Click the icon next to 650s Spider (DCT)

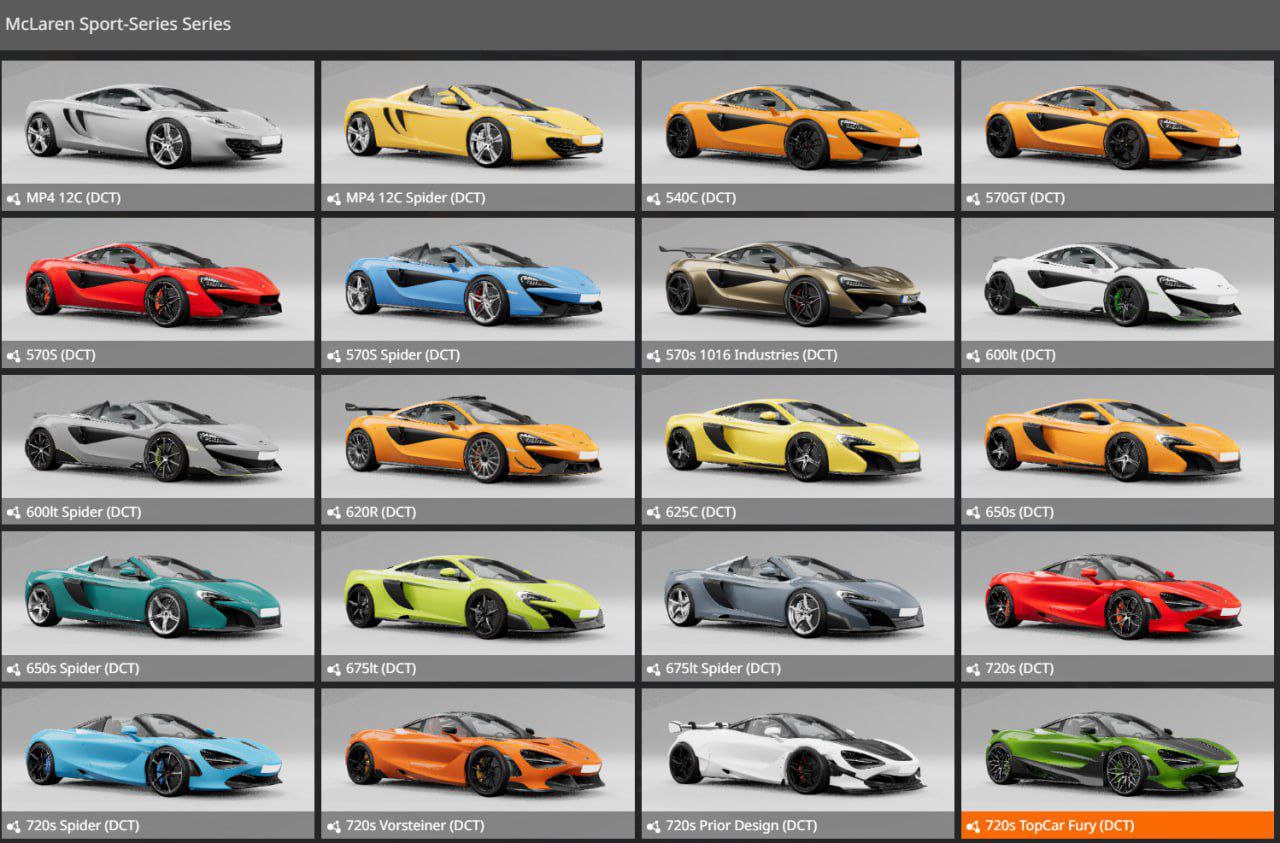click(x=13, y=669)
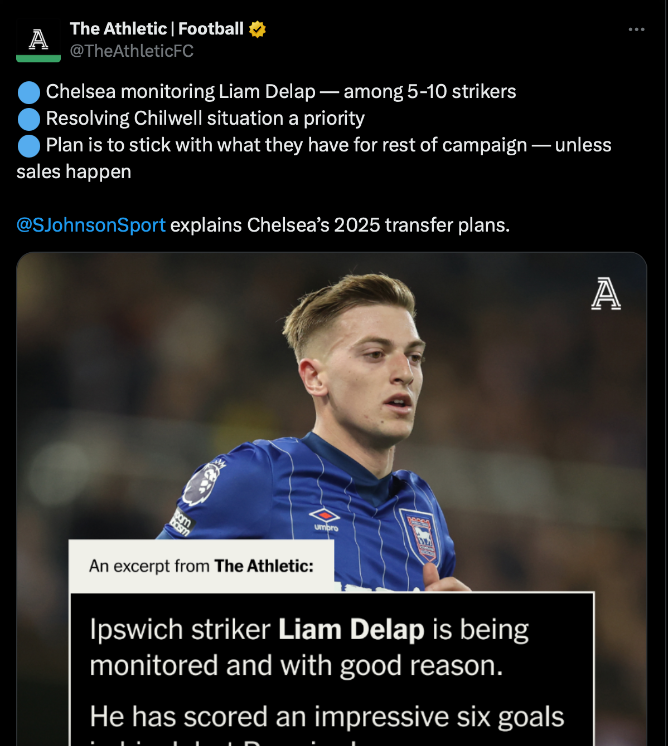
Task: Click the Athletic logo watermark on photo
Action: (605, 294)
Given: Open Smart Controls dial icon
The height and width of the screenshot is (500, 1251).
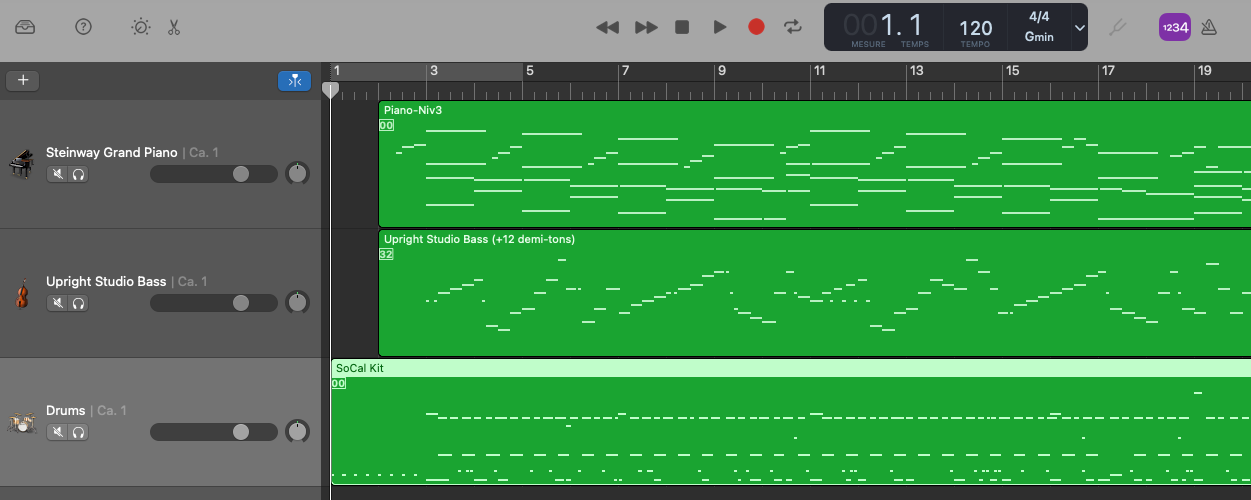Looking at the screenshot, I should 141,27.
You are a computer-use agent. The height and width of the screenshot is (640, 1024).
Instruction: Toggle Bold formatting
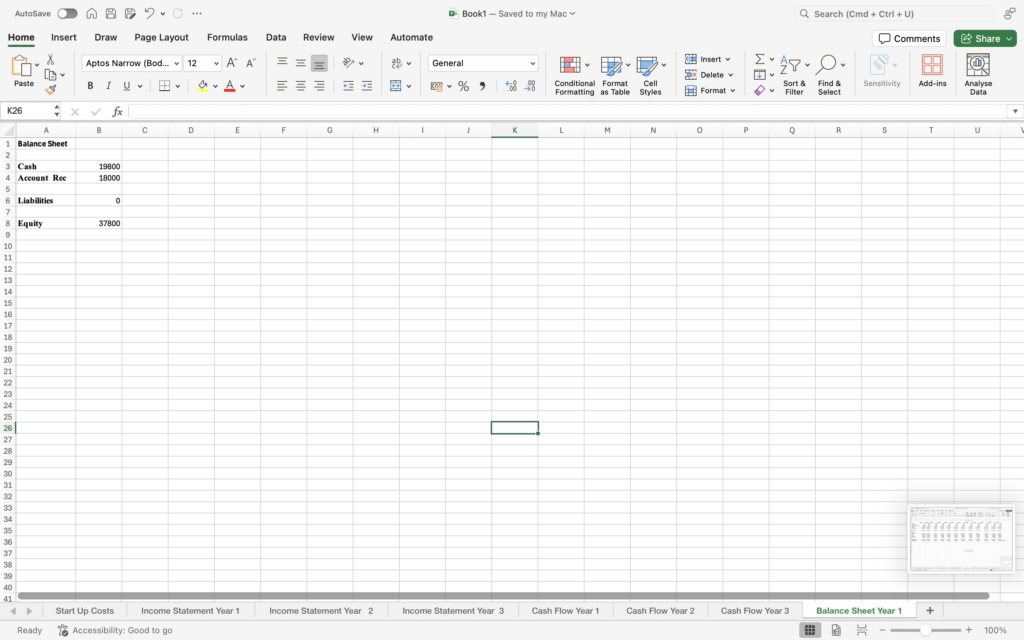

··········

▶ _Your task_: Quote everything in the entries from the line containing "You are a computer-use" down to the end of the entries, including both ends, and omit the pictures from your answer.

▶ _Output of the task_:
You are a computer-use agent. The height and width of the screenshot is (640, 1024).
Instruction: Toggle Bold formatting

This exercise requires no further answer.